The Mobile Press-Register picked up the story early this afternoon. The paper confirmed Reid’s account of the hold, and reported that a Shelby spokesperson “did not immediately respond to phone and e-mail messages seeking confirmation of the senator’s action or his reason for doing so.”
The TPM entry notes that Shelby is attempting to extort (there is no other word for it) the Obama administration into sending millions of earmark money to his state that they're trying to cut back.  While this is happening, our government is denied key people at key positions, meaning more backlog of work and more chances of screw-ups and mismanagement.  Worst of all, Shelby's not even blocking these nominations for ideological reasons.  If he was blocking them because he feared any of those 70 nominations were pro-choice or pro-union... well, that'd still suck but at least there'd be some excuse.  He's just doing it for the damn money!
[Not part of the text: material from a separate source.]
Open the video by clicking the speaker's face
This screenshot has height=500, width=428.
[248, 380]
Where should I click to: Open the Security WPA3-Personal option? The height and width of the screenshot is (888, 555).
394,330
As I mentioned in my Calcification thread, this is yet another example of how the legislative system is broken: its' responsibility to provide a check/balance to the executive branch twisted into an abuse of power and yet another grab at government pork (sing with me!  They want the moooooooonnneeeeeyyyy ah, It's what they want).

Get rid of Secret Holds, limit Filibustering, and maybe, just you know maybe, we might get a working Congress again.
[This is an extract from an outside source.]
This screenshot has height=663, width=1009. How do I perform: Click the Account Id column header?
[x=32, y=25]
UPDATE (2/11/2010): As of now, Shelby has given up the blanket hold, releasing all but three nominations (all of the three are military appointments) after the massive negative publicity (Republicans couldn't claim that "Democrats do it too": a blanket hold like that was unprecedented, period.).  This still doesn't change the underlying problem: HOLDS ARE UNDEMOCRATIC.  Get rid of the Damn Holds.